Hello .. i am new to this forum.. first of all my system specs :

CPU- AMD PHENOM II X4 840 (3.2G)
GPU- XFX RADEON HD 4890 1GB GDDR5
RAM- Corsair 2GB DDR3 1333MHz (9-9-9-24)
MOB- ASUS M4A78LT M-LE

I would like to increase my PC's overall performance to maximum it could go.
I have never overclocked any of them before.

If any of you have the best tutorial for serving my purpose please share it ..
and i am using stock cooler right now .. what upgrade should be done in lights of  cooling for a stable overclock.. any other advice?

hey and please suggest most economical method ..


----------



## theserpent (May 15, 2012)

First of all you need to have a good PSU.
As you want to overclock CPU AND GPU i suggest get an extra cooler.
To overclock GPU use ATI catlyst. or msi after burner


----------



## topgear (May 16, 2012)

@ Op - what cabby you have with hiw many fans ?

To OC the CPu a good after market cpu coler like Cm Hyper 212 Evo is a must have and good PSu also as mentioned by _serpent16_.

For GPU Oc use AFB app and make sure the GPU temp don't go over 80-85c under load.

And remember one thing : always OC in small increments  - say 25 Mhz for cpu and 10/15 Mhz for GPu/mem clock speed.


----------



## d6bmg (May 16, 2012)

For RAM overclocking: I don't think you can oveclock Corsair 2GB DDR3 1333MHz CL9 RAM. 
You may try to set 8-8-8-24 @1033MHz, but I don't know whether it will run or not.


----------



## $$Lionking$$ (May 16, 2012)

CPU- AMD PHENOM II X4 840 (3.2G) + MOB- ASUS M4A78LT M-LE - Dont overclock on this board unless you're trying to kiss your VRM's goodbye!!  You could probably gain 100-200MHz on CPU clocks without upping the voltage or  while keeping it below 1.4V but not much is possible on this.

GPU- XFX RADEON HD 4890 1GB GDDR5 - World's 1st 1GHz GPU. Not much scope for overclocking here either!! Maybe 20-30MHz if you're lucky.

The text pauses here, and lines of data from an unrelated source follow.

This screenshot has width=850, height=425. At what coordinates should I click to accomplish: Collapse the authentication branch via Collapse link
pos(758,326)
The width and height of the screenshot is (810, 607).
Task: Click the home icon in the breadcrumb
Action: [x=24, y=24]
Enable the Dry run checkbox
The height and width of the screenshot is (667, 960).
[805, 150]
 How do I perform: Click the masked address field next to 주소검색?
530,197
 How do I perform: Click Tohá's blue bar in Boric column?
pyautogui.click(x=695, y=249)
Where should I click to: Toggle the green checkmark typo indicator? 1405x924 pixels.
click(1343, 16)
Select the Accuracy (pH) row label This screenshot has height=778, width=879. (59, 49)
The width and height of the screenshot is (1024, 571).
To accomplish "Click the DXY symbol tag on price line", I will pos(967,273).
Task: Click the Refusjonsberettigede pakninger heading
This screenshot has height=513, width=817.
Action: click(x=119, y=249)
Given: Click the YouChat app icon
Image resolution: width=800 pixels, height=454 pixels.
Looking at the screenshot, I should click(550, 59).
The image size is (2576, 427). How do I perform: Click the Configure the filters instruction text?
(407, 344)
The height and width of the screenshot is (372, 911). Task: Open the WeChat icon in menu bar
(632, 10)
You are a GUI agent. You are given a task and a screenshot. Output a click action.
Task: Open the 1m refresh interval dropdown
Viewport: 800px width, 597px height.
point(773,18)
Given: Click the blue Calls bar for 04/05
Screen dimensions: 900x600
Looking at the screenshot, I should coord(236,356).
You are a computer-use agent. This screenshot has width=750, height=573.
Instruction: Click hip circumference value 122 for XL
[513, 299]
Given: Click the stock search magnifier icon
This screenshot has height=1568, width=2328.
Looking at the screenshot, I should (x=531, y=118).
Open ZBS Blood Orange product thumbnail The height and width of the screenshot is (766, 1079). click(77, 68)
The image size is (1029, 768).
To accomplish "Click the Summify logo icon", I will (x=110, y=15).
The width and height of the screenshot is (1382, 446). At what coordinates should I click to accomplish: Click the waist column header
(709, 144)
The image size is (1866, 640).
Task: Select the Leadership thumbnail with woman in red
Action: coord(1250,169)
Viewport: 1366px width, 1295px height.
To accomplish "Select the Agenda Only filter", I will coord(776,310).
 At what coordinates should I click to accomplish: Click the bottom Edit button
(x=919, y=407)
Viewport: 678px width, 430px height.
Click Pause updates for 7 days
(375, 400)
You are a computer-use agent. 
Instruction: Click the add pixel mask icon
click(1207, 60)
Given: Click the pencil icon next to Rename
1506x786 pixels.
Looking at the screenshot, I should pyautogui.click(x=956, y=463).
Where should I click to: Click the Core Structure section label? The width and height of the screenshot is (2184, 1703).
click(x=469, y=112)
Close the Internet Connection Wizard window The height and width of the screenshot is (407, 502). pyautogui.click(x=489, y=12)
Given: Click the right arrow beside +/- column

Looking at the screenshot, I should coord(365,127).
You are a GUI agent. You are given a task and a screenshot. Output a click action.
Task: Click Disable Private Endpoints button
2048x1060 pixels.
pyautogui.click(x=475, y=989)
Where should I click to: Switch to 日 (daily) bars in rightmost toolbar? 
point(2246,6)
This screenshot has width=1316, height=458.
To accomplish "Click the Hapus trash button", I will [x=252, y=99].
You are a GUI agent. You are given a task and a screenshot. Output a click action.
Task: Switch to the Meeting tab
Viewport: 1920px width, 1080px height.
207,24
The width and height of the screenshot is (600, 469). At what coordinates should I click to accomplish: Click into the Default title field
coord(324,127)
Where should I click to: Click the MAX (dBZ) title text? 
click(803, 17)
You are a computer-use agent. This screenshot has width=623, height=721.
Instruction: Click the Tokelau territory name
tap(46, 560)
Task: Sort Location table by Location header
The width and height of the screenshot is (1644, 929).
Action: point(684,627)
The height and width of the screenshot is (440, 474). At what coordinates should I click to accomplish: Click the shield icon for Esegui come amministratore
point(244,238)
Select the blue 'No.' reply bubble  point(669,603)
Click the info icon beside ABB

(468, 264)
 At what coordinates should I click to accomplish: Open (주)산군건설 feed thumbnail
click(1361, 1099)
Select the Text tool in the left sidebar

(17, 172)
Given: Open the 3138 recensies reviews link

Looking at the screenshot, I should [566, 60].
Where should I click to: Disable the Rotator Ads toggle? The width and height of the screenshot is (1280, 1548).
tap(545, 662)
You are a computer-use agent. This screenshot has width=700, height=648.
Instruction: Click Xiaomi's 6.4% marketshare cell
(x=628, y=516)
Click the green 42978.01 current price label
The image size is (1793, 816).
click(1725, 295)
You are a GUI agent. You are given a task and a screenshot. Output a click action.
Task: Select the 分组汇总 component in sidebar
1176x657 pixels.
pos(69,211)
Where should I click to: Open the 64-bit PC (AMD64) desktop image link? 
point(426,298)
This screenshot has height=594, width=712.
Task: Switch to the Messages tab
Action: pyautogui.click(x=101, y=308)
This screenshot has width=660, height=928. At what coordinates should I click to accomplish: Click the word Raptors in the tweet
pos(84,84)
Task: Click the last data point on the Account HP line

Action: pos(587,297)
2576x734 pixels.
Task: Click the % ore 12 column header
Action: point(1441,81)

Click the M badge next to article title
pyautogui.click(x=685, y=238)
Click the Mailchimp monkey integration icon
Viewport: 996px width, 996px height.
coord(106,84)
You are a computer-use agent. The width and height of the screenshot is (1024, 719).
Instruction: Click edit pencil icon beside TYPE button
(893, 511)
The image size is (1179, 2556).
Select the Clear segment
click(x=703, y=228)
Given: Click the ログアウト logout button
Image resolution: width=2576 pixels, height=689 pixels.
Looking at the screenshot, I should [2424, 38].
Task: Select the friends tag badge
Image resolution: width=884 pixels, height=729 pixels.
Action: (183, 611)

But this is a very small overclock not worth the effort & time particularly with your motherboard. 

RAM- Corsair 2GB DDR3 1333MHz (9-9-9-24) - 1333MHz Ram will probably run upto 1500-1550MHz if you can do it with 8-8-8 timing you're looking at an upto 4-7% performance boost...


----------



## topgear (May 17, 2012)

d6bmg said:


> For RAM overclocking: I don't think you can oveclock Corsair 2GB DDR3 1333MHz CL9 RAM.
> You may try to set 8-8-8-24 @1033MHz, but I don't know whether it will run or not.



you better read this 

Some overclocking adventure with Value Rams!!!!


----------



## sharang.d (May 24, 2012)

Sorry to butt in but I just discovered I'm a major noob when it comes to RAM OC'ing. Can i get a few links please? Thanks!


EDIT:


topgear said:


> It will depend on what mobo and cpu you have so better would be to create a new thread.


Done 
Confusion regarding RAM


----------



## topgear (May 24, 2012)

It will depend on what mobo and cpu you have so better would be to create a new thread.


----------